Confronted with a complete lack of record, testimony or access when developing the idea for a film about the camps, Fidyk was inspired by footage of the Mass Games – a stunningly choreographed performance spectacle staged as national celebration – he shot for The Parade (1989), so he decided to try and find a North Korean theatre director who had defected and would be willing to helm a subversive theatrical counter-production to this extravaganza. Thus started his collaboration with Jung Sun San, an escapee from the notorious camp site Yodok, whose experience forms the backbone of Yodok Story, the musical.

Fidyk’s film alternates between rehearsal sessions and testimonies by other former prisoners that flesh out the harrowing, invisible reality of camp life. Among the seven stories focused on is that of a former camp guard, and his jovial interaction with people who used to be at the mercy of his random abuse and torture has a surreal feel to it. What binds these exiles together are the absurdity of the reasons why they were imprisoned – as arbitrary as dropping a paper with a picture of Kim Jong-il onto the ground – and the relatives they had to leave behind without any prospect of reunion. The state dictate of ‘guilt by association’ links the two, leading a former bodyguard of Kim Jong-il to stop talking to Jung Sun San after he finds out his family back home has been arrested. The man divulges how the emotionally stunted ‘Great Leader’ was never taught care or concern for anyone else’s suffering, a state of arrested development that has translated into the country’s deprivation.
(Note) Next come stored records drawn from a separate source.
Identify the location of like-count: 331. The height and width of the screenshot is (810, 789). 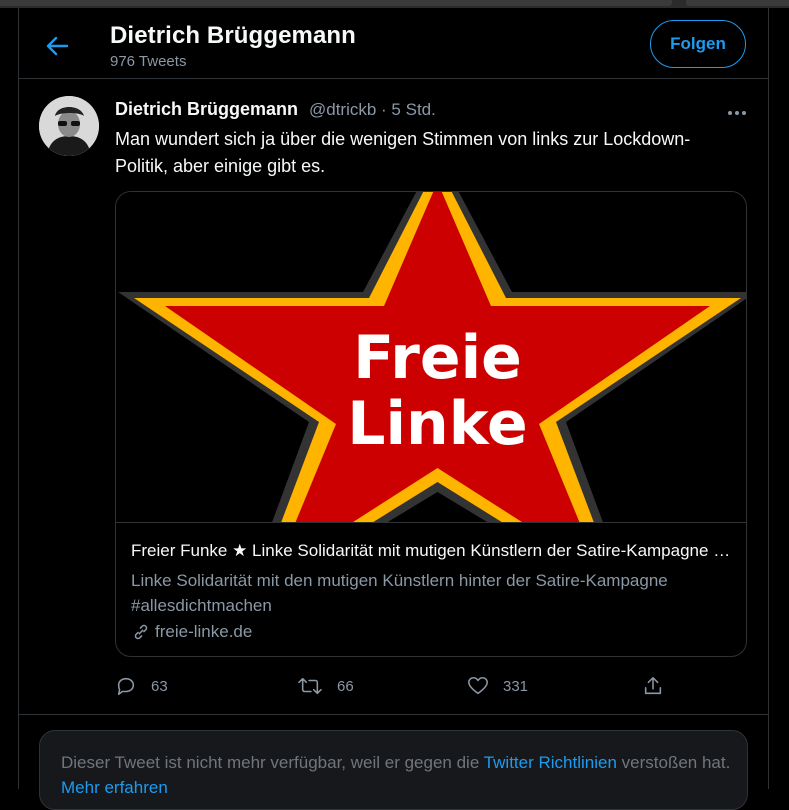
(516, 686).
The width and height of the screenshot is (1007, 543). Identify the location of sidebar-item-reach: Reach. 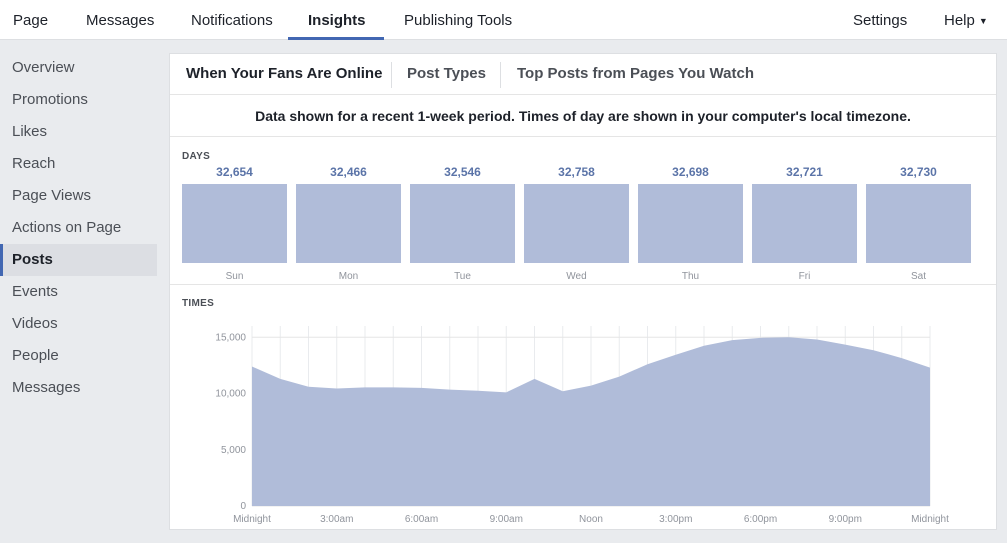
(78, 164).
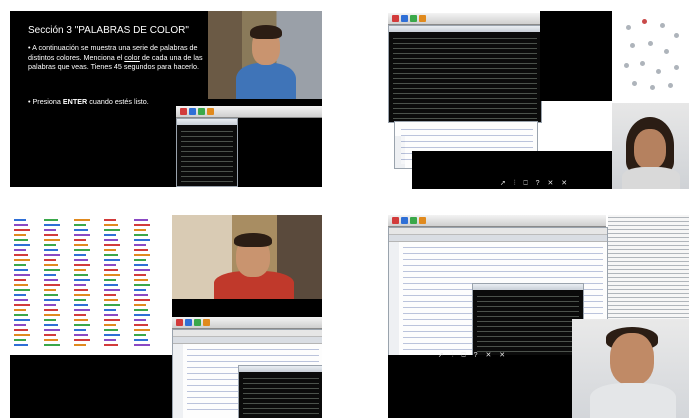  What do you see at coordinates (89, 286) in the screenshot?
I see `color-word-grid` at bounding box center [89, 286].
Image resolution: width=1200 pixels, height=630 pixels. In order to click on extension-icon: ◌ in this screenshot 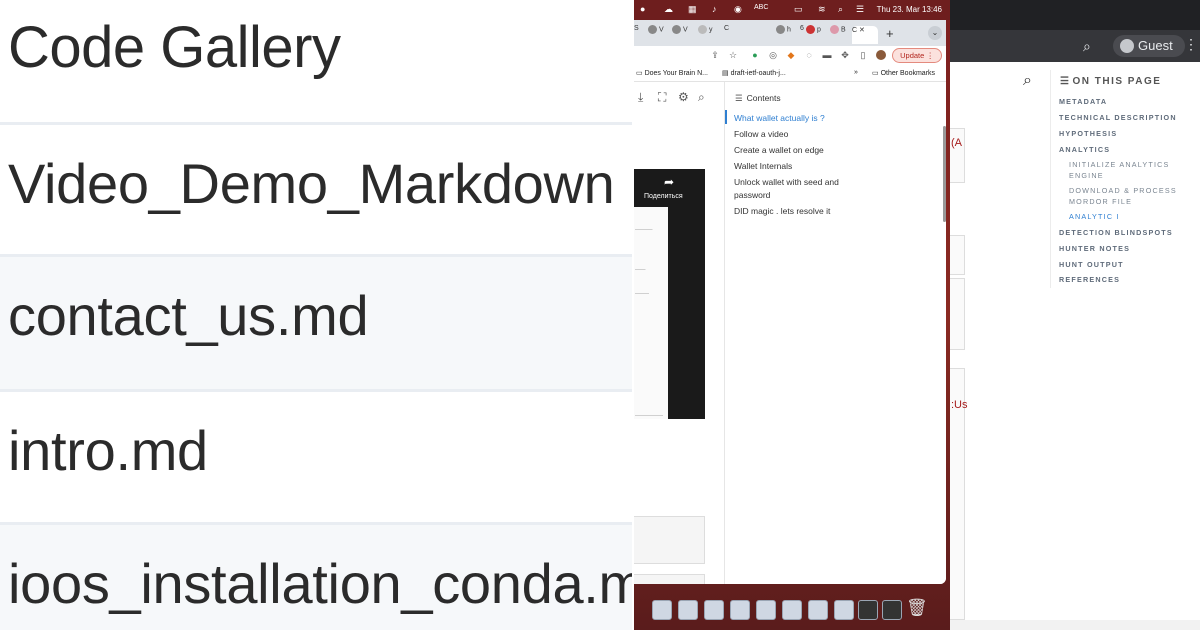, I will do `click(809, 55)`.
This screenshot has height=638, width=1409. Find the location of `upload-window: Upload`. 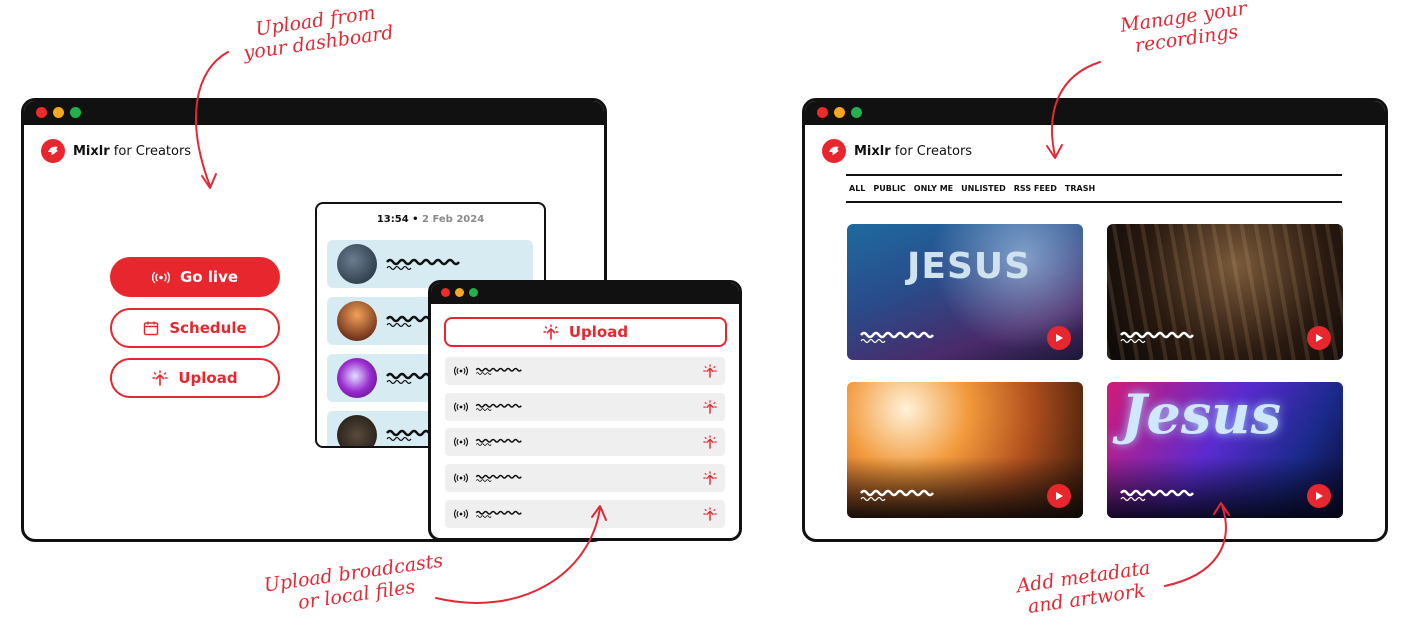

upload-window: Upload is located at coordinates (585, 410).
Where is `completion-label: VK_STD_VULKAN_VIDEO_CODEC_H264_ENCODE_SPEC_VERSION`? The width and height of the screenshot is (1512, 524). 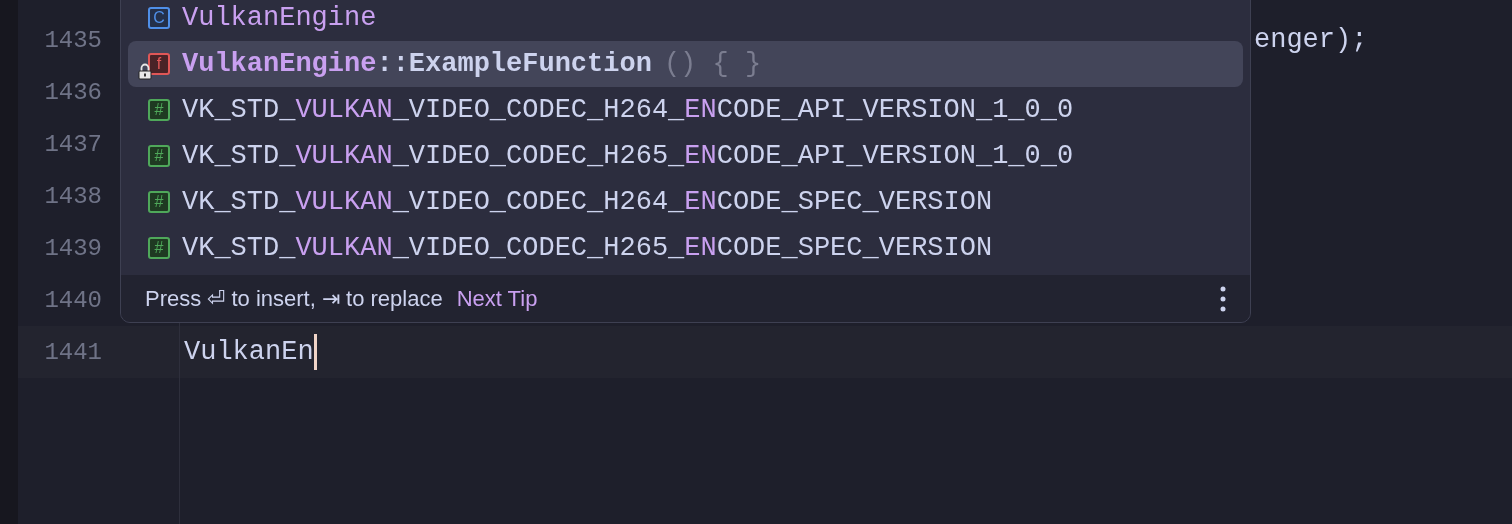 completion-label: VK_STD_VULKAN_VIDEO_CODEC_H264_ENCODE_SPEC_VERSION is located at coordinates (588, 202).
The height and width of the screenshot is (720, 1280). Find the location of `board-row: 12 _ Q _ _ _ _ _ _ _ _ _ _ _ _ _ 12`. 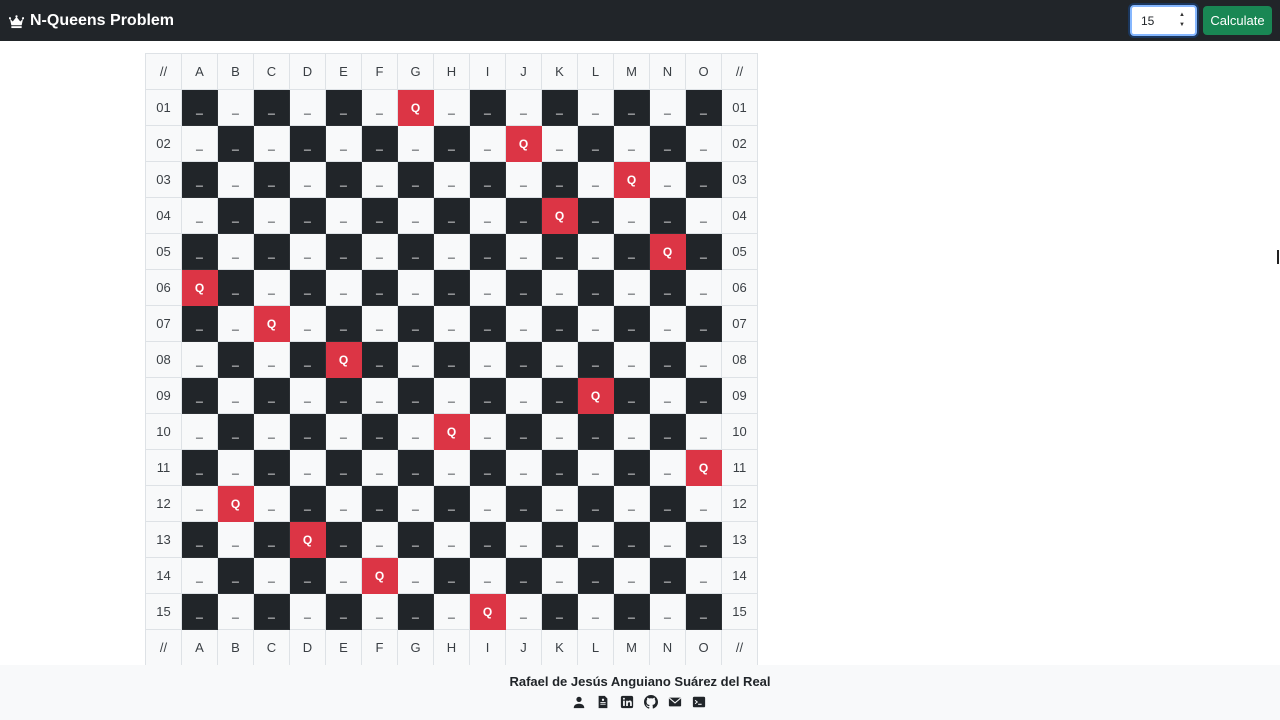

board-row: 12 _ Q _ _ _ _ _ _ _ _ _ _ _ _ _ 12 is located at coordinates (452, 504).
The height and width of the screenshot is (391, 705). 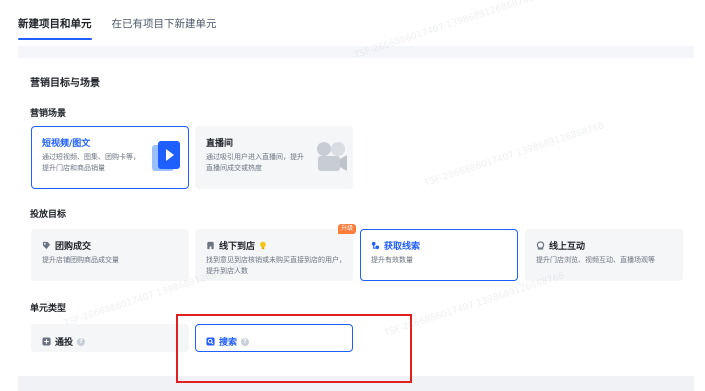 What do you see at coordinates (276, 266) in the screenshot?
I see `goal-card-desc: 找到意见到店核销或未购买直接到店的用户，提升到店人数` at bounding box center [276, 266].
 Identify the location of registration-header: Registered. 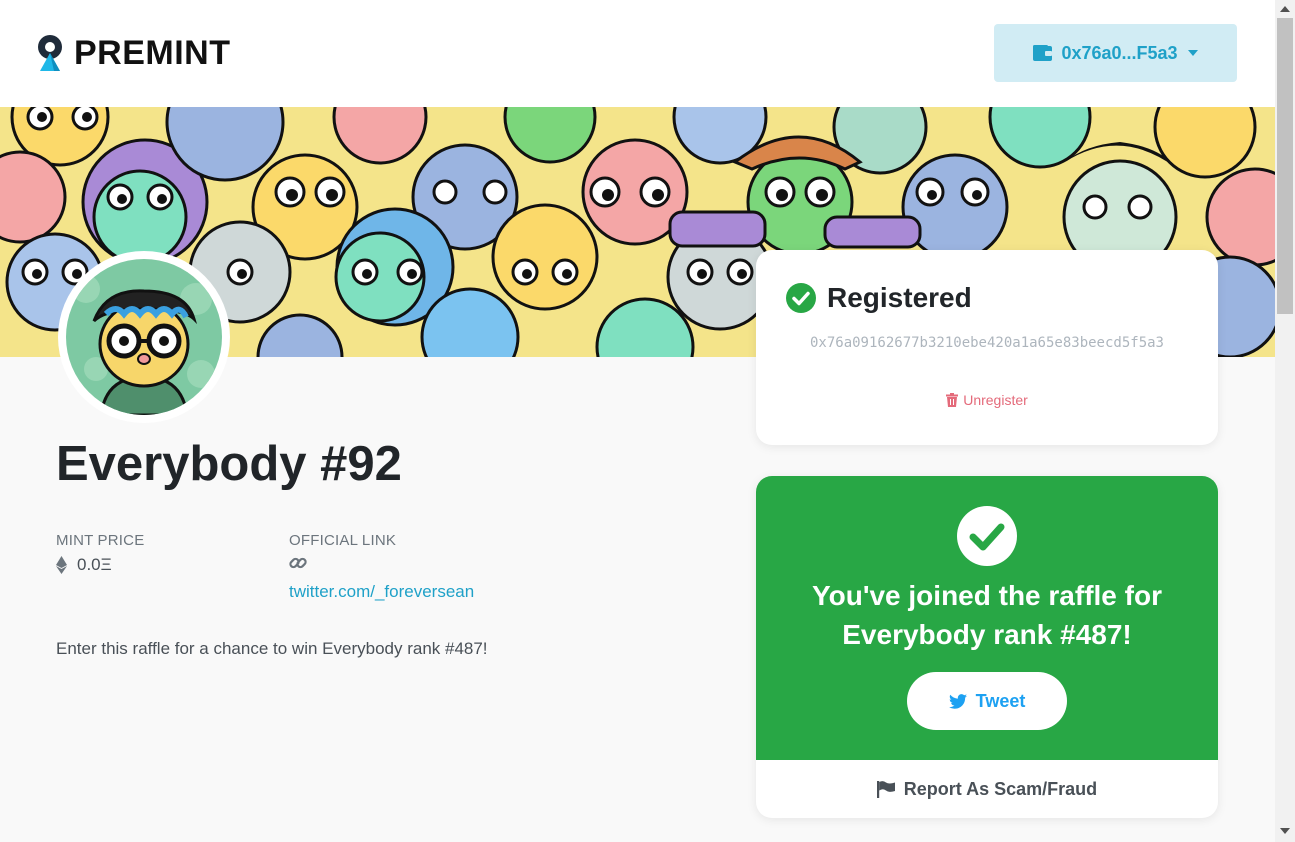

The isolation of North Korea is no less externally maintained, though, as lack of knowledge dovetails with outright disbelief of the North Koreans’ plight on the part of their neighbors to the South. (The young cast of Yodok Story look thoroughly bemused when listening to the former inmates’ tales of suffering.) Globally, as Fidyk asserts, the only interest in North Korea relates to the nuclear threat posed by Kim Jong-il’s regime. That aside, there is little to be gained from the liberation of twenty million starved, technologically backward people. Therefore the South’s rhetoric of hoped-for reunification is tinged with hypocrisy, and the North seems destined to remain an eerily latent presence in the ‘free’ part of Korea, like the menacing anonymous text messages Jung Sun San receives on his cell phone.

Able to take the camp survivors into the demilitarized zone between the two countries to observe the other side from within walking distance, he has to advertise his show to the North Koreans by packing postcards into balloons and surreptitiously sending them adrift on a favorable wind from the graveyard that is the closest point to the North. Closing credits tell us that Yodok Story became one of the most successful productions ever staged in South Korea. Until it hits Broadway, this concise, sobering film lends sole international exposure to the boldness of its agenda.